In recreating this project, I will be attempting to test two hypotheses. The paper claims that it can “anonymize a large ECG database in minutes”, which leads me to believe that this paper can be recreated with any ECG dataset. 

- Hypothesis 1: I will be testing if it is possible to glean similar results from the paper using alternate ECG datasets than the original used in the paper.
- Hypothesis 2: This hypothesis comes from the authors’ GitHub, in which they state a future improvement could be to “try to induce privacy by simply varying rhythm, thus requiring less transformation and allowing better readability”.

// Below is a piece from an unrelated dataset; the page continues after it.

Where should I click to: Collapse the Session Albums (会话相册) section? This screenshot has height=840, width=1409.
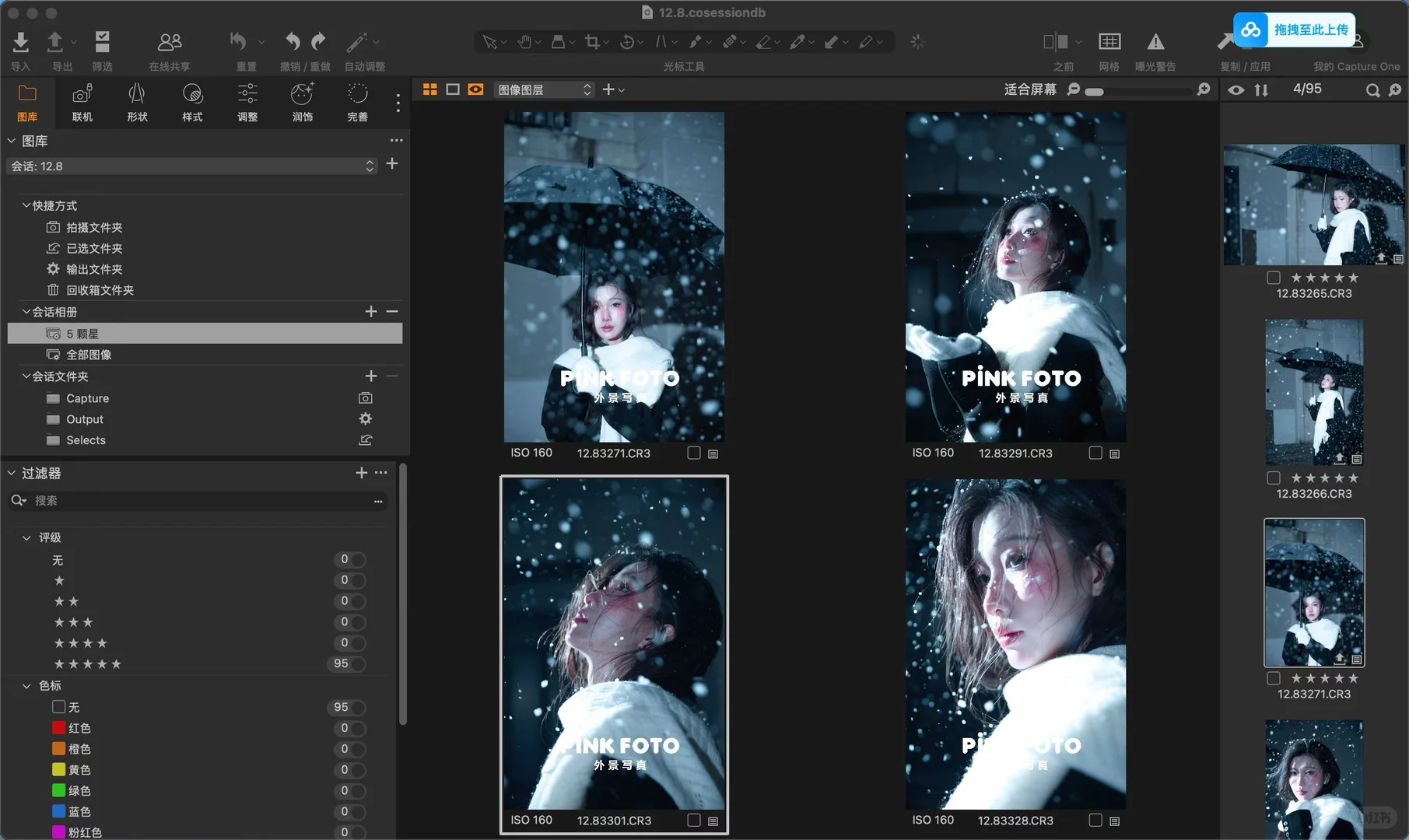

I would like to see if I can make these improvements upon their codebase, and aim to do so by modifying the GAN to discriminate and generate heartbeat rhythm in conjunction with or in place of sex-defining features. I find that Transfer Learning could be beneficial in this attempt. 

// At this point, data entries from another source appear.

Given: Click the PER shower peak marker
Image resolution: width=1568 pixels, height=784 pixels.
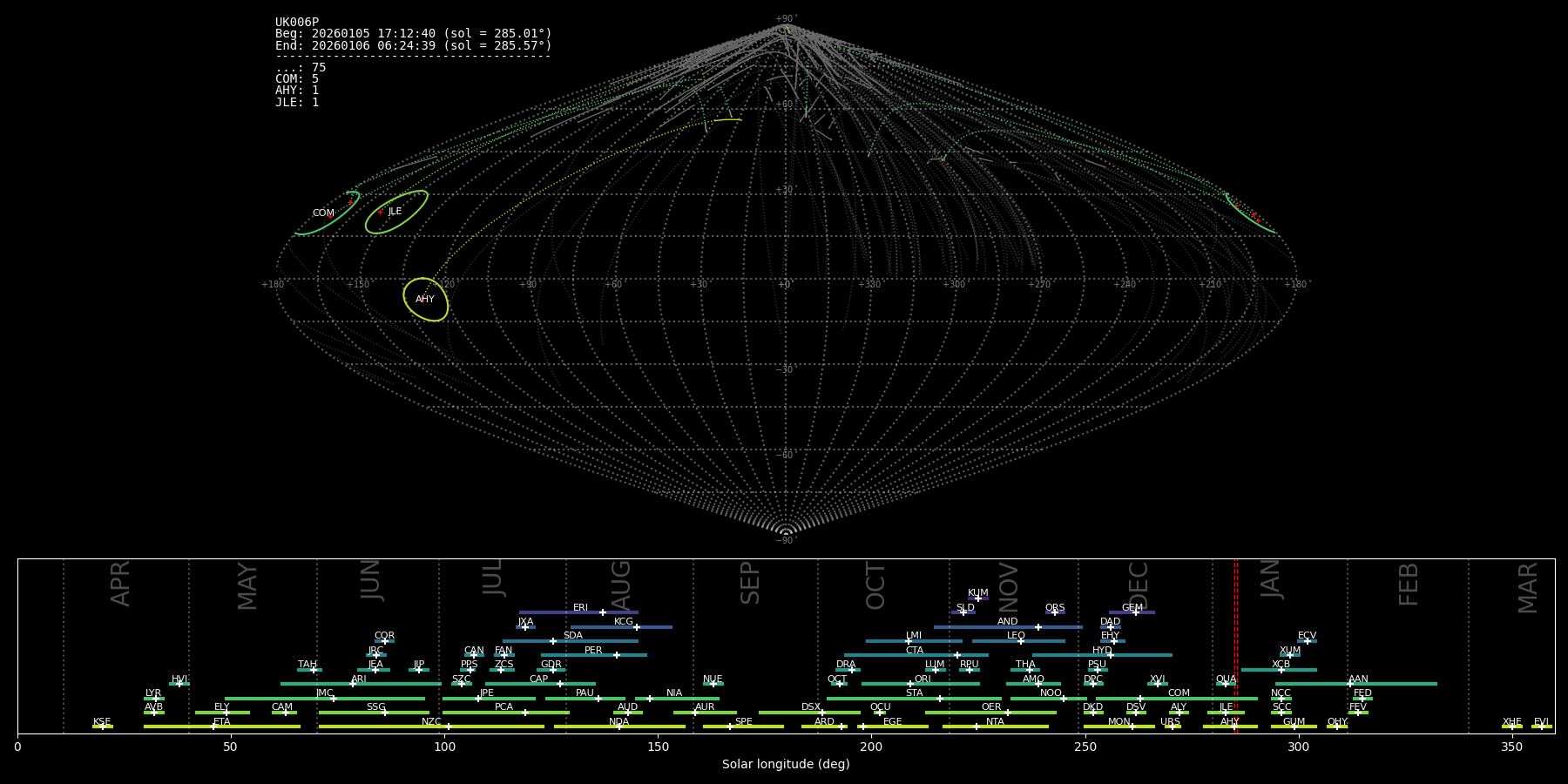Looking at the screenshot, I should pyautogui.click(x=617, y=655).
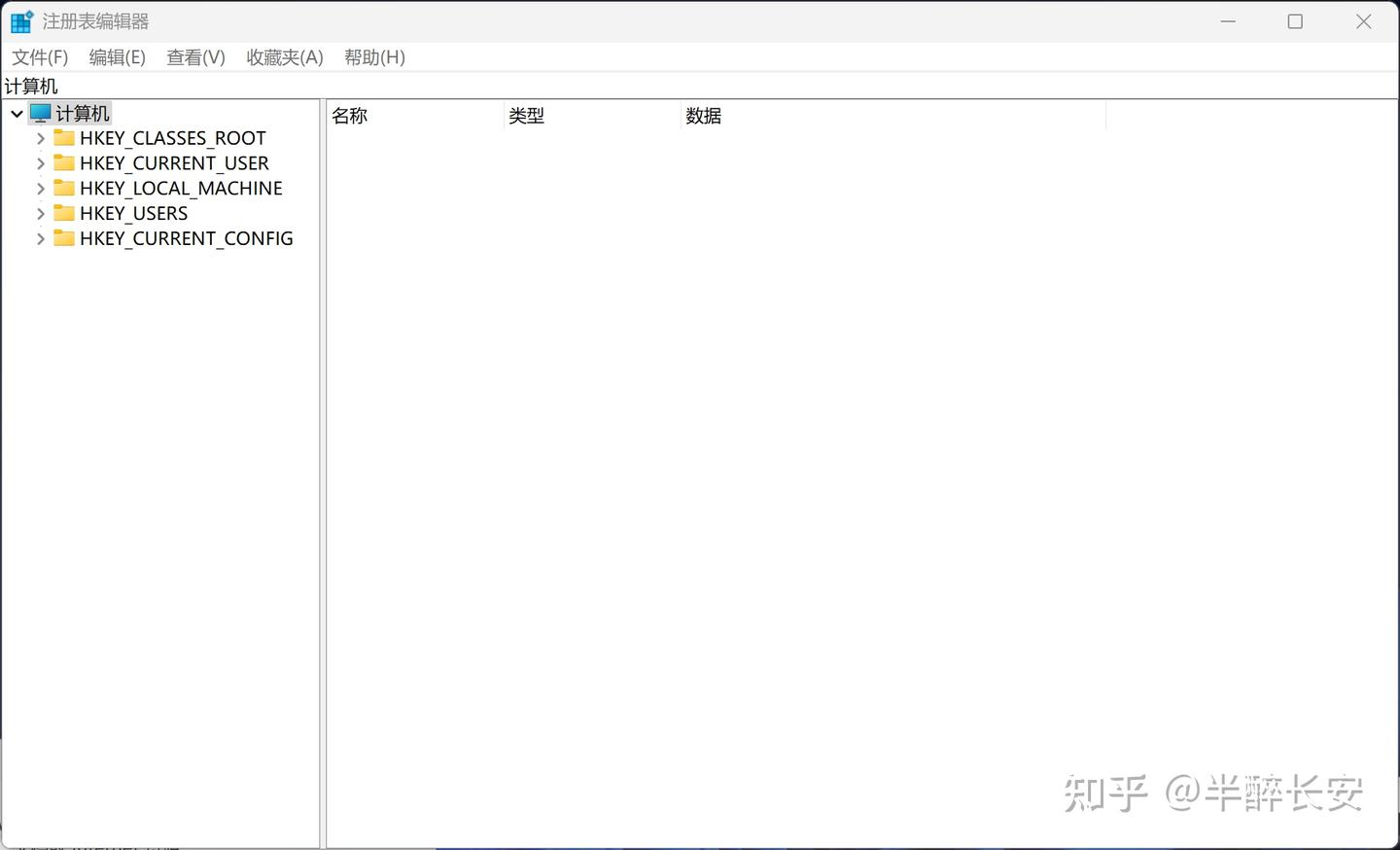Click the 计算机 computer icon in the tree
The height and width of the screenshot is (850, 1400).
tap(40, 112)
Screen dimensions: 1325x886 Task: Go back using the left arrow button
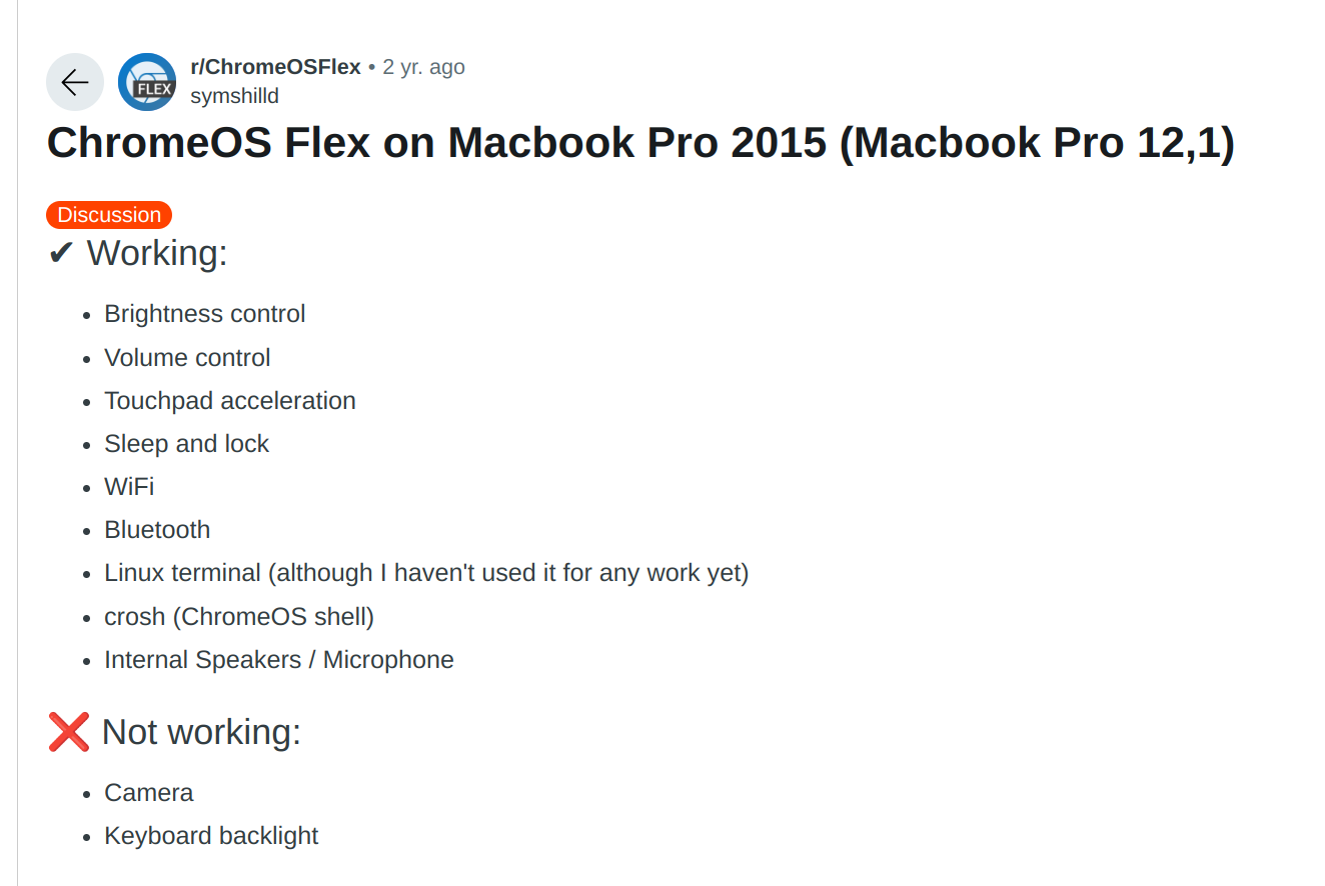(75, 82)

Given the low complexity of the model as well as the manageable size of data, I believe replication of PrivECG should be possible on my personal hardware. Additionally, an aim of the project is to be efficient on large databases, which leads me to believe it could likely be done on lesser hardware. 

# Methodology

Below is the associated methodology in which I attempt to recreate the privECG model. One main struggle discovered in the attempt to reproduce PrivECG is installing all necessary dependencies. The packages are very dependency specific, so it is difficult to install all packages and import them with their Python version dependencies. Beyond that, a notable issue I ran into was with the CUDA version of the torch package specified in the requirements.txt file:

torch==2.0.1+cu117

I am currently looking at a resolution to this group of dependencies and provide an updated requirement.txt and some documentation on any specific versioning in order to replicate PrivECG's functionality. For now, I am simply using the most recent version of each package.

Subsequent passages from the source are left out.